By Lydia Jade Turner
This article was first published on ABC’s Unleashed.
This week, another “weightloss” drug is pushed into the spotlight, as a result of the death of a “healthy” 19-year-old girl.
The Australian teenager had been taking Reductil and reported feelings of “anxiety and jitteriness” before she died. Despite a two-year clinical trial showing nearly 200 reports of adverse effects including higher rates of stroke and heart attack, The Therapeutic Goods Administration (TGA) has refused to ban the drug.
Reductil, Australia’s most popular weight loss drug, is just one of a raft of weightloss drugs pitched as a quick fix for those desperate to conform to the thin ideal, despite harming themselves in the process.
Yet we are not in the midst of an obesity epidemic, as it is often claimed. We are in the midst of an epidemic of disordered eating. The solutions prescribed to combat obesity are often the same behaviours we as practitioners are diagnosing in those suffering from eating disorders.

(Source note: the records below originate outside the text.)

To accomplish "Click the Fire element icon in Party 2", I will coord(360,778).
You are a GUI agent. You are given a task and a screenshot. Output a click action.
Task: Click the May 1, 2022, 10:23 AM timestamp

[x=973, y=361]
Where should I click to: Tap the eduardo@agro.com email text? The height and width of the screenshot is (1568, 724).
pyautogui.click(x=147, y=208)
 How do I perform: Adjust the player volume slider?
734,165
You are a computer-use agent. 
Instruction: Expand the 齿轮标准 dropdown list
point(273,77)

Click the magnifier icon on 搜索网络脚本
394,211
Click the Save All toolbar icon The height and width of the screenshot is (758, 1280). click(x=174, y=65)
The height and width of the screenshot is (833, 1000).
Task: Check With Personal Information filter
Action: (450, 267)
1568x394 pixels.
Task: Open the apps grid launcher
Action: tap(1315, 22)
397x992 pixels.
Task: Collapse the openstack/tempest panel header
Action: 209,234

The Federal Government’s latest deposit of $3m to the Department of Health and Aging to address this issue will fail. In fact all attempts at collaboration will continue to fail, until obesity “experts” stop promoting a “thinness at all costs” approach under the guise of health.
Some in the obesity field argue that to promote anything other than a thin-ideal might inflate obesity rates. In fact nothing could be further from the truth. There is overwhelming international evidence demonstrating that the promotion of a thin-ideal significantly increases body dissatisfaction which in turn significantly increases the risk of developing disordered eating and depression.
Many find that no matter what they do they can never sustain a thin physique because ‘thin’ is simply not their natural body size. Pressuring people to take prescription drugs, go on a liquid diet, and count every step in the pursuit of thinness, should alert us to the fact that Australians are now living in an eating disordered, fat phobic culture.
I recently had the experience of attending The Australian New Zealand Obesity Society conference, where to my astonishment I learned that even obesity academics recognise that, while anybody can lose weight, they have not yet found a solution that is permanent. The research over the past 25 years is clear: there is simply no evidence to support that any long term weight loss approaches are effective for the majority of the population. There are no exceptions – no approach works better than any other.
Think about what happens after the ‘after’ photo. Current weight loss prescriptions carry a 98 per cent failure rate, meaning that you actually have more chance of surviving cancer than losing weight and keeping it off after 2-5 years. Encouraging people to prioritise thinness rather than emphasise a healthy lifestyle is damaging our health. Diets are nothing more than prescriptions for disordered eating.
To top it off, obesity ‘experts’ continue to use BMI charts despite knowing that they are not accurate measures of health. Fitness is a far better predictor of health than knowing the ratio of your height to your weight – and larger sized people can often be fitter than skinny ones.
Emerging research shows that the adoption of a healthy lifestyle, independent of weight, leads to improvements in health. However pressuring people to reduce their caloric intake leads to a sense of deprivation. This is dangerous because the sense of deprivation that accompanies dieting is the biggest predictor of binge-eating and long-term weight gain, leading you to ‘diet yourself fatter.’
If obesity experts genuinely want to reduce obesity rates, they need to stop pressuring people to be thin and actually acknowledge that body diversity is a given within any healthy population. Prescribing diet pills and re-wiring people’s intestines does not teach them how to live a healthy lifestyle, it merely puts them at risk of disordered eating, weight cycling, – and irreversible medical complications.
Losing weight and adopting a healthy lifestyle are not the same thing. We need to see health as an ongoing, multifaceted process that does not stop once a number has been reached on the scales.